Pool Size: 800 (active: 800, core: 800, max: 800, largest: 800), Task: 50397601 (completed: 50396801)
我们知道DUBBO会选择线程池策略进行业务处理,那么如何估算可能产生的线程数呢?我们首先分析一个问题:一个公司有7200名员工,每天上班打卡时间是早上8点到8点30分,每次打卡时间系统耗时5秒。请问RT、QPS、并发量分别是多少?
RT表示响应时间,问题已经告诉了我们答案:
RT = 5
QPS表示每秒查询量,假设签到行为平均分布:
QPS = 7200 / (30 * 60) = 4
并发量表示系统同时处理的请求数量:
并发量 = QPS x RT = 4 x 5 = 20
根据上述实例引出如下公式:
并发量 = QPS x RT
如果系统为每一个请求分配一个处理线程,那么并发量可以近似等于线程数。基于上述公式不难看出并发量受QPS和RT影响,这两个指标任意一个上升就会导致并发量上升。
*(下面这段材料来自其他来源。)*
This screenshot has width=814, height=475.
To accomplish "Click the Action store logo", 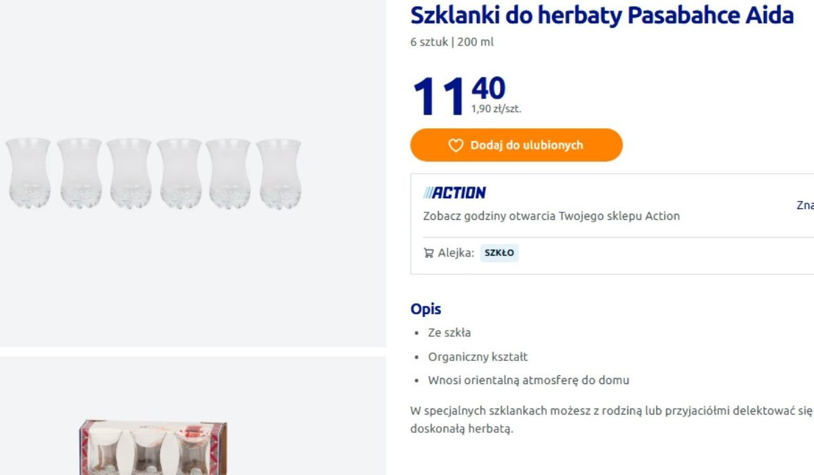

但是这只是理想情况,因为并发量受限于系统能力而不可能持续上升,例如DUBBO线程池就对线程数做了限制,超出最大线程数限制则会执行拒绝策略,而拒绝策略会提示线程池已满,这就是DUBBO线程池打满问题的根源。下面我们分别分析RT上升和QPS上升这两个原因。
注意上面仅仅是一个例子,实际上一个服务远比例子复杂,实践往往需要不断的调参数。才能找到合理的值
线程池耗尽,往往是因为某个业务慢导致,我们应该寻找执行缓慢的堆栈,例如使用arthas来监控。